In my current teaching practice, I use game-based learning and video games-as-text regularly. I create playful activities using “house rules” and encourage students to answer questions and actively participate in class discussions by adding a playful layer on top of the class discussion. One way I do this is by modifying the game Jenga. Sometimes I use the physical version while other times I use the video game version, Jenga: World Tour. I separate students into various groups and ask them questions about the course content. If the students of a given group answer correctly, then the students from other groups have to pull a block. If they answer incorrectly, however, then the students in that group must pull blocks from their towers. The teams whose towers collapse first lose, and whoever has the last tower standing earns a few points toward a major assessment of their choosing. This is an engaging activity that can be used in any classroom.
Another practice that I have found successful is the use of a gamified layer to assessment. Instead of using a standard average-based curve, I tell students that they start the class at “Level zero” and have no “experience points.” In order to pass the class, they need to “level up” to level 10, which is done by earning points via class assignments, exams, and presentations.
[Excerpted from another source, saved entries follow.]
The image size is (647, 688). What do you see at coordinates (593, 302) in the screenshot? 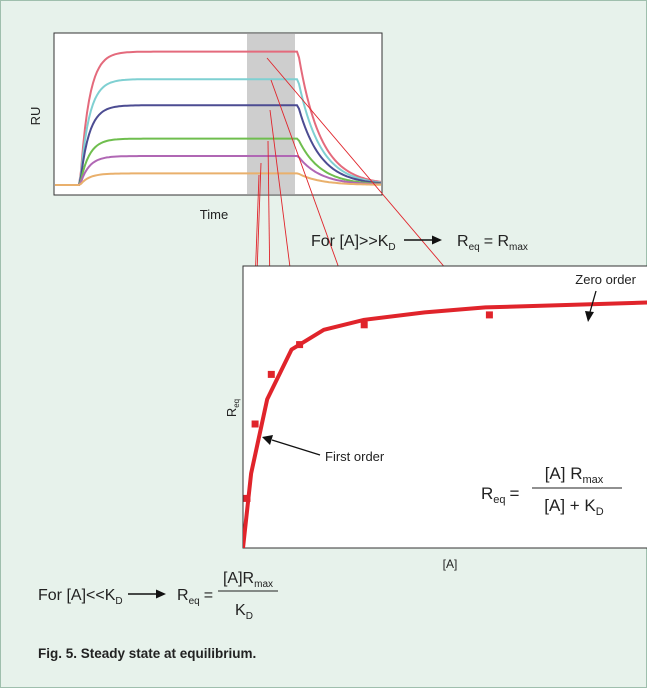
I see `zero-order-arrow` at bounding box center [593, 302].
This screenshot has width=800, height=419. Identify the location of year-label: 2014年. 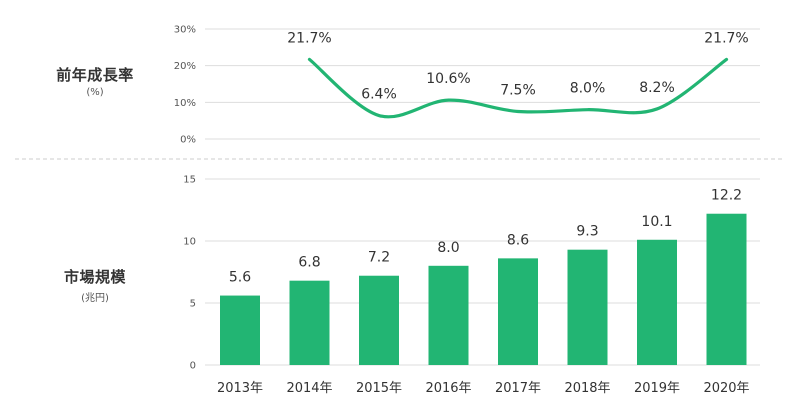
(309, 388).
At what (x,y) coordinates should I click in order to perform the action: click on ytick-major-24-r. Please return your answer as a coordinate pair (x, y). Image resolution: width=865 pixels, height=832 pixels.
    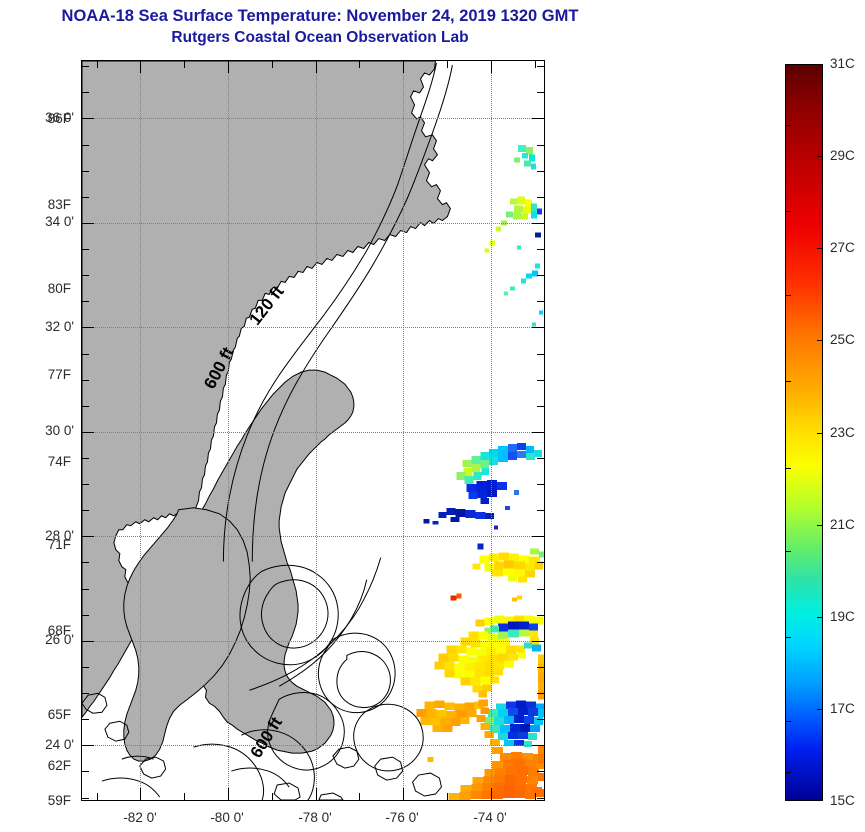
    Looking at the image, I should click on (538, 746).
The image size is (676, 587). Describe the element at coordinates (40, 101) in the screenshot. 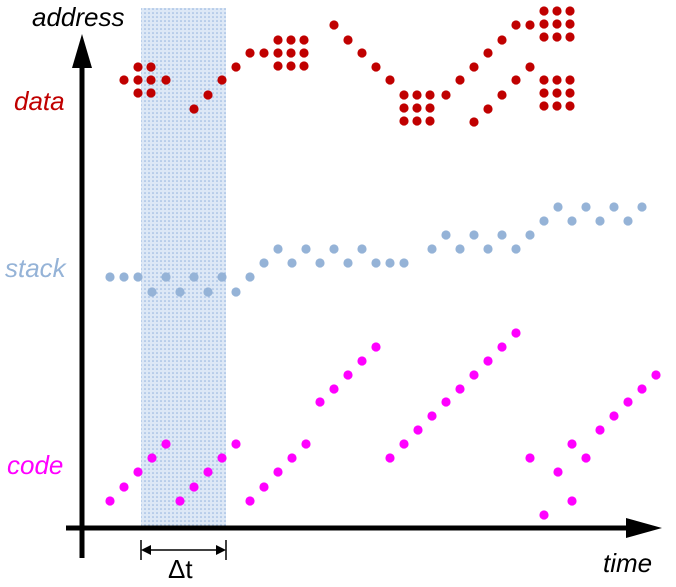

As students complete the course requirements they level up their class characters at a rate of 70 experience points per level. To earn a B in class they need to reach level 12, and to earn an A they need to reach level 14. This form of points-based assessment makes students feel more engaged with the process, as they feel that they take on a more active role in their assessment.
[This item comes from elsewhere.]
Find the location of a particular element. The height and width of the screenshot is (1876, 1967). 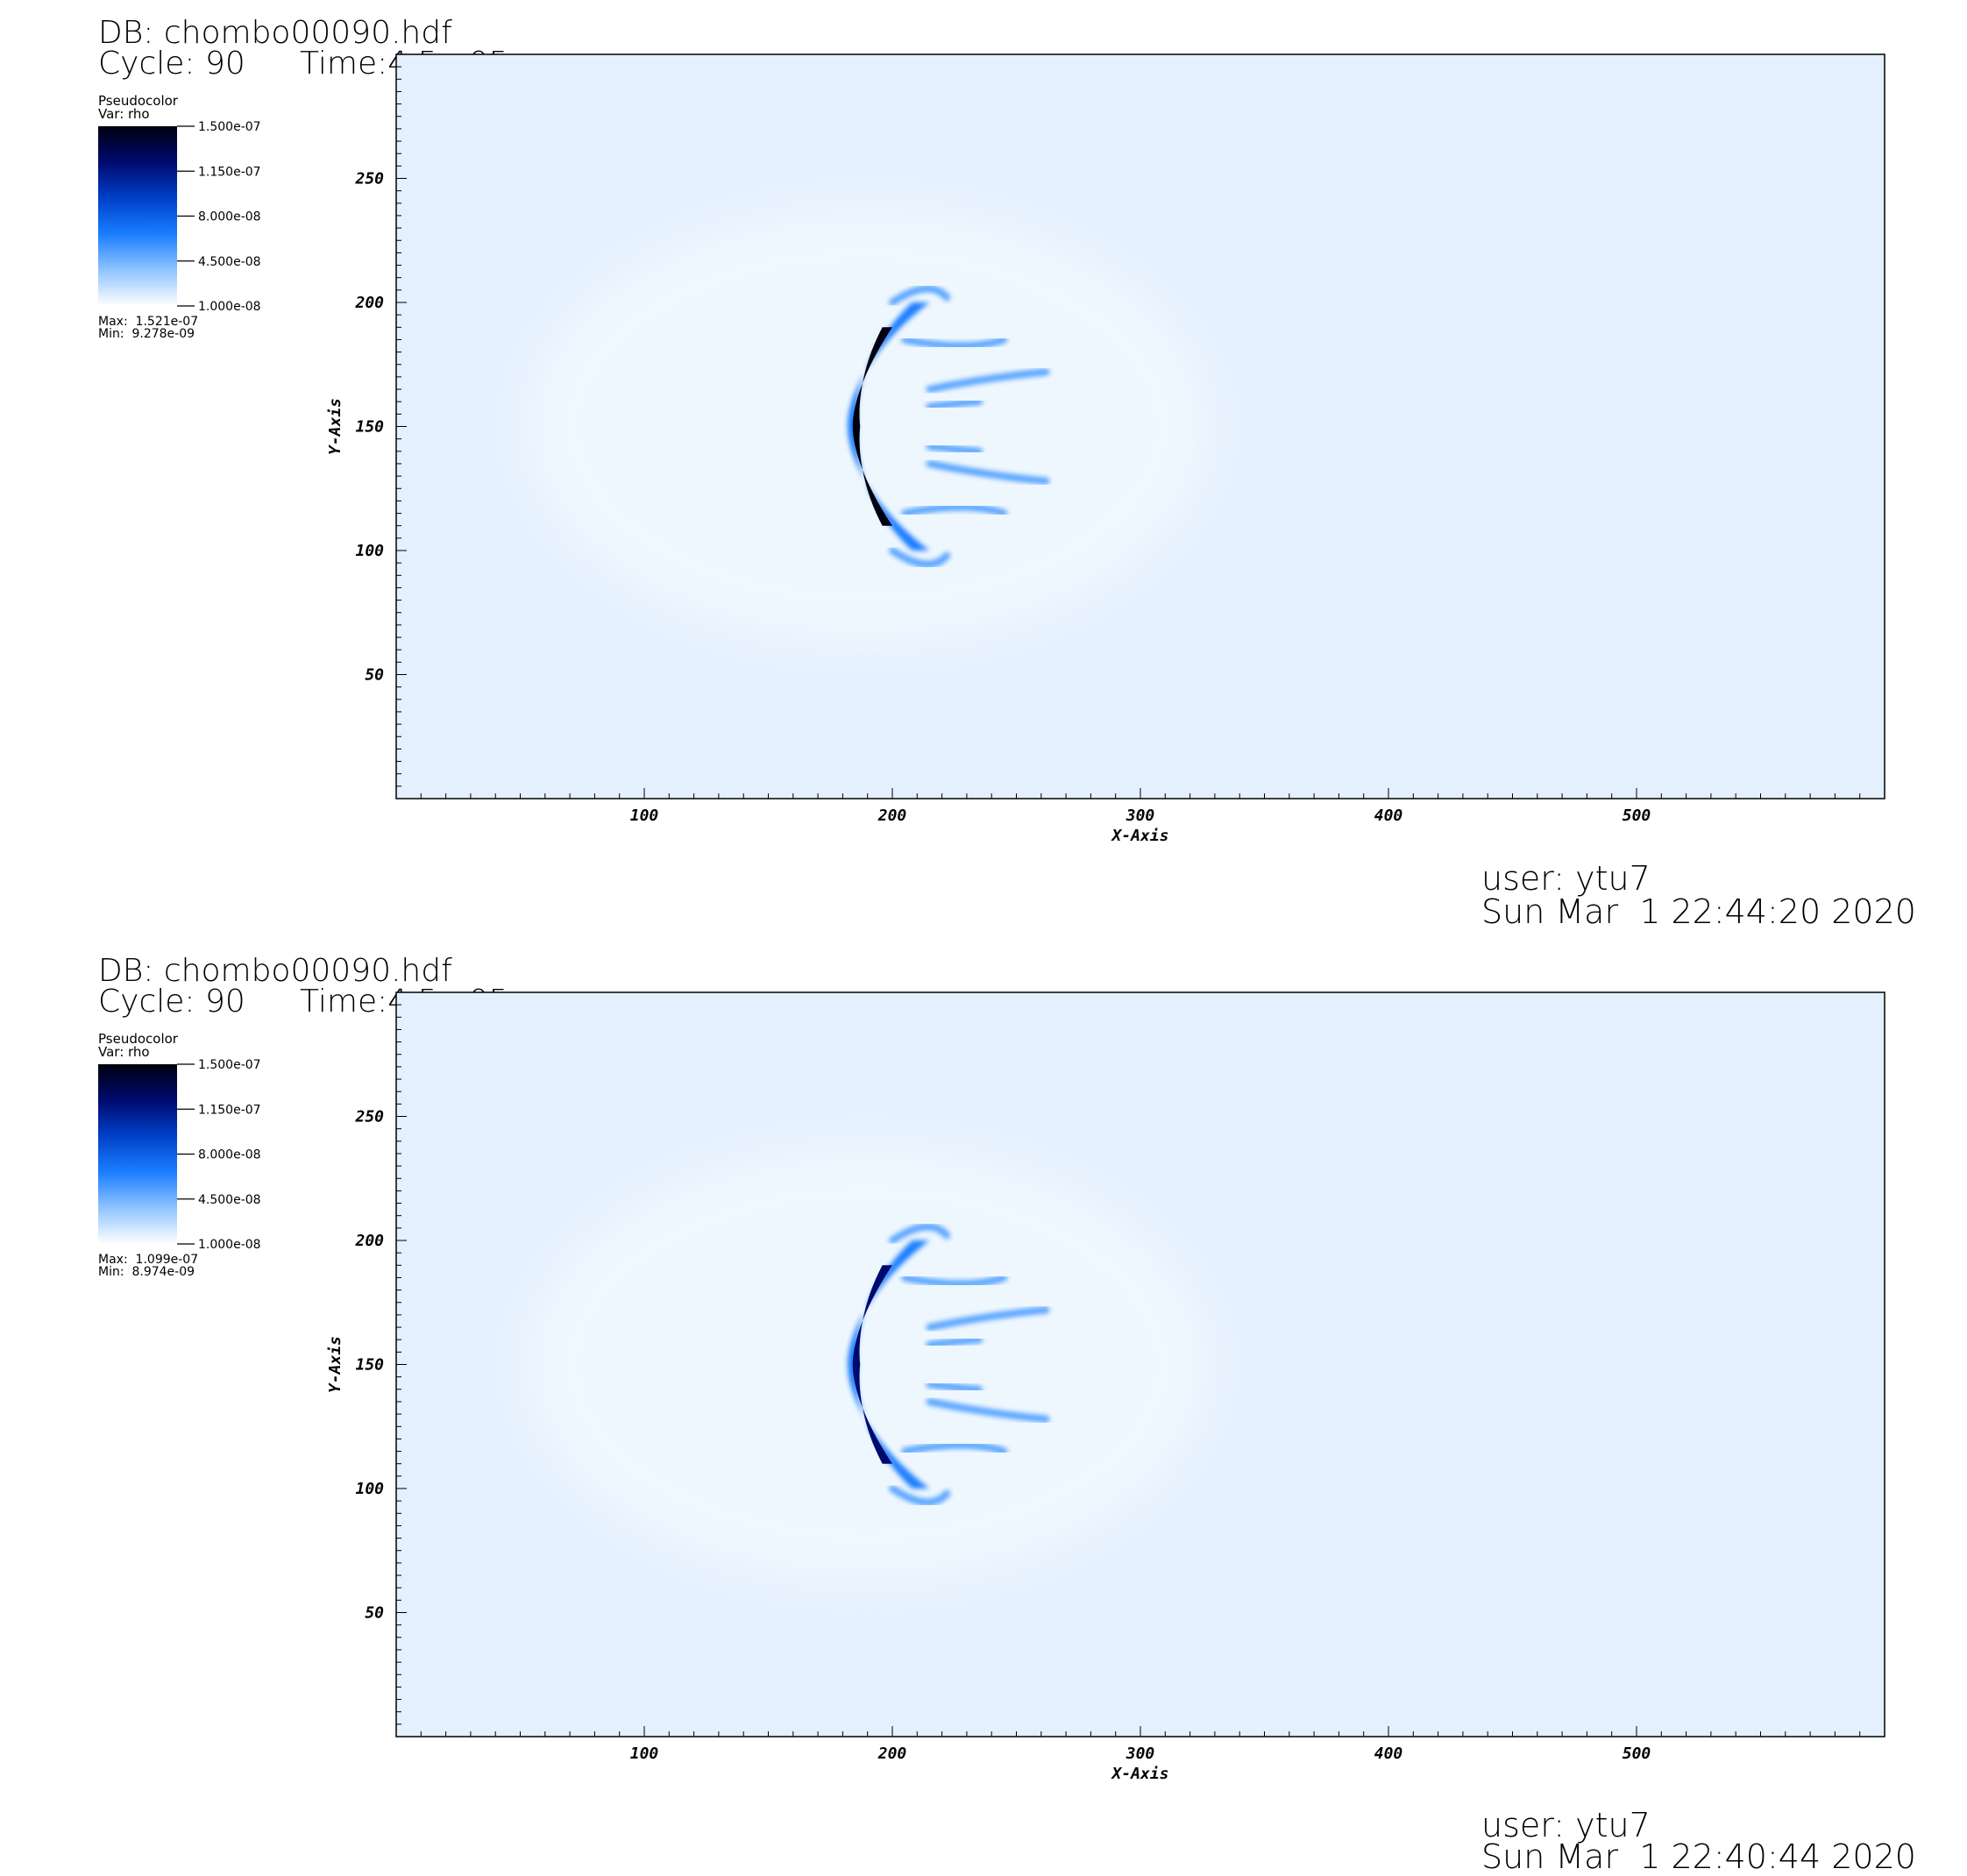

legend-max: Max: 1.521e-07 is located at coordinates (148, 322).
Finally, I use video games as text. As an English instructor this might be easier for me than it could be for instructors in other disciplines. When teaching the elements of literature there are almost countless story-based games to draw from, and when discussing themes of race, gender, class, prejudice, empathy, identity, or any of the other themes common to the English classroom I have several games to choose from. Westport Independent and Papers Please, for example, are both language-intensive story-driven games that explore the effects of totalitarian governments on society. When I teach argument, I can always rely on Logomancer and Last Word, games about using rhetorical appeals to persuade an audience. Even when teaching basic writing skills I can always use Elegy for a Dead World and Kind Words, games about reading and writing, sharing the player’s creations with the community, and giving feedback to other writers. Still, the fact that many games are compatible with various English courses does not mean that there are no games that can be used in other courses.
Games from iCivics explore various political principles, while several strategy games depict historically accurate events and time periods. Increasingly, games focusing on developing STEM skills are being published in online storefronts like Steam and the Epic Launcher, and some mobile games on iOS and Android can easily be implemented in health science classrooms.